Colombia and Ecuador behind us, it was time for a visit to Henry’s family in Trujillo. Things have come a long way since my first time nine years ago. (Here, here, here and here.) Bit by bit, Henry has been helping his family out (technically, it’s his property to begin with, inherited from his grandparents) – the house that I showed pictures of now has either concrete or tile flooring throughout, a roof over it, doors and windows, running water and electricity (with actual outlets) 24/7 (still no hot water, that’s next on his list), kitchen appliances and a real table and chairs (more stuff to come too). They’re happier, he’s happier, I’m happier when I visit. We decided that after all the eating out at restaurants along this trip we were going to either cook, or his sisters would, or if we ate out it would be at little neighborhood spots that are basically just houses in the ‘hood where people serve up meals, often only one or two plates of the day available. On to the pictures:
Combinado lunch – a classic in Trujillo of pollo con tallarines, papas a la huancainia, y ceviche de jurel (chicken in spicy carrot sauce over spaghetti, potatoes in cheese and chili sauce, mackerel ceviche).

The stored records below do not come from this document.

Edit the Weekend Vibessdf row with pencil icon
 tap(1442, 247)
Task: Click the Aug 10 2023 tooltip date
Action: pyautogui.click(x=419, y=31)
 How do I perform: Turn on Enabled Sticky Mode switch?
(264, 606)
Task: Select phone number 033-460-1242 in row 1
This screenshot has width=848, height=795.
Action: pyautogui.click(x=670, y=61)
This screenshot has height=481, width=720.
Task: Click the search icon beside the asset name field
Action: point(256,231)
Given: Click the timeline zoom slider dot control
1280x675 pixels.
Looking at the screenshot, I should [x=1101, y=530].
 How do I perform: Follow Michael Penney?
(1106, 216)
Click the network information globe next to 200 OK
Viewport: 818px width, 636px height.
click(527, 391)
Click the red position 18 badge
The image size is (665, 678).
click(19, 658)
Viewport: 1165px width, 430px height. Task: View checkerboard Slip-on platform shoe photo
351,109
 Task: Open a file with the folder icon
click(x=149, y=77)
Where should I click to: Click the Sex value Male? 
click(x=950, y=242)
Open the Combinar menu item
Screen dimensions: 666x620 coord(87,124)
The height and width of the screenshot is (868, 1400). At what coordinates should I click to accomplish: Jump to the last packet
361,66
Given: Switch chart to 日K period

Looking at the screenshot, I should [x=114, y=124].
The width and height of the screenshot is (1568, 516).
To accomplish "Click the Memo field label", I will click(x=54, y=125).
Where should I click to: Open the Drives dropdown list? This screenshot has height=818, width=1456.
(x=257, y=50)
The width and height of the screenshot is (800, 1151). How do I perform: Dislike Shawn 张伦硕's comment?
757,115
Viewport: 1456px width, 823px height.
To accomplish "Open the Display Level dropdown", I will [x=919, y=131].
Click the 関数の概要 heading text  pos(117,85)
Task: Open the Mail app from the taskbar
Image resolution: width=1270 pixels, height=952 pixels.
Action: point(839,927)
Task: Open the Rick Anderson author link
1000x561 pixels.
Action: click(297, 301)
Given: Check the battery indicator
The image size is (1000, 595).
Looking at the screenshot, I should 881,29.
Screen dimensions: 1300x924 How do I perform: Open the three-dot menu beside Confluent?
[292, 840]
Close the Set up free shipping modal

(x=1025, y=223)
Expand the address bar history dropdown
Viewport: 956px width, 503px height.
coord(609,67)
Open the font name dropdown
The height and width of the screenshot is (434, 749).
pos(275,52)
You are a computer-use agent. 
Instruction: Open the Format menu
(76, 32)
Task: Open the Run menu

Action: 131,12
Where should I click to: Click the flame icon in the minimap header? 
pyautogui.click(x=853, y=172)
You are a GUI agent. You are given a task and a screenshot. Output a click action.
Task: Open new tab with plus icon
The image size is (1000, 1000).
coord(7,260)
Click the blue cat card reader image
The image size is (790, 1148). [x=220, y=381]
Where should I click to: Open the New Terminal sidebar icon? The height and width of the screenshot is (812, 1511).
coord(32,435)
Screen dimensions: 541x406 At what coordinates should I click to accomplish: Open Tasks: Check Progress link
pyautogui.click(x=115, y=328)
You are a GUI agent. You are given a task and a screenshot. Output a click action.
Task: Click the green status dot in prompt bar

Saranjada (white beans in leche de tigre), seco de pato (braised duck), cecinas (basically pork jerky “stew”) at a roadside stand near the huacas.
Layne would be proud of me – late night snack with our taxi driver – stuffed yuca and sweet potato doughnuts. Since they only have one table, the waitresses come out to the cars, mostly taxis, take your order, your money, and then bring you the plates, then you just wave them over to pick up the plates when done.
Back to Huanchaco Beach, and lunch near the ocean – crab “reventado” (not my favorite version of this dish), and excellent sudado (chili fish) and ceviche.
A visit to the Sunday afternoon La Union market, though this time we didn’t eat there, we just bought things to make the next day – all the fixings for shambar, and then a pan de chuño (which isn’t a bread made from potato starch, but a packed ball of potato starch for, well, you’ll see in a moment) and pelonas, which are a sort of puffed grain to snack on, that I can’t find information on under that name.
So you soak that mass in water until it falls apart and then add a ton of sugar and boil until thick. No flavorings. So basically, it’s potato starch “pudding”. It’s grey-brown and kind of rubbery. It tastes grey-brown and kind of rubbery.
Same taxi driver (he’s a friend of the family), and breakfast (yes, breakfast, see the coffee and rolls?), with fried chita (a type of grunt, a fish), stewed cow’s feet in escabeche, a tamal, and really, really good chicharrón (sorry Colombians, even at this little hole in the wall, a huarique, so much better than what we had there).
Lunch down the street from the house, where a woman serves up four different daily fish dishes – guisada – a fiery chili stew (amazing, best I think I’ve ever had), chilcano (a sort of watery algae and shellfish and fish broth, not a favorite), spectacular fried fish – just a perfect, light, crispy batter, and really good ceviche.
And, fittingly I suppose, a final night out with the family (and taxi driver) back at the very first place I ever ate at in Trujillo, with mollejitas – garlickly chicken giblets. Perfect way to end my visit – Henry’s staying on for a couple of weeks, I’m in Lima for two days (some fun stuff coming up), and then back home.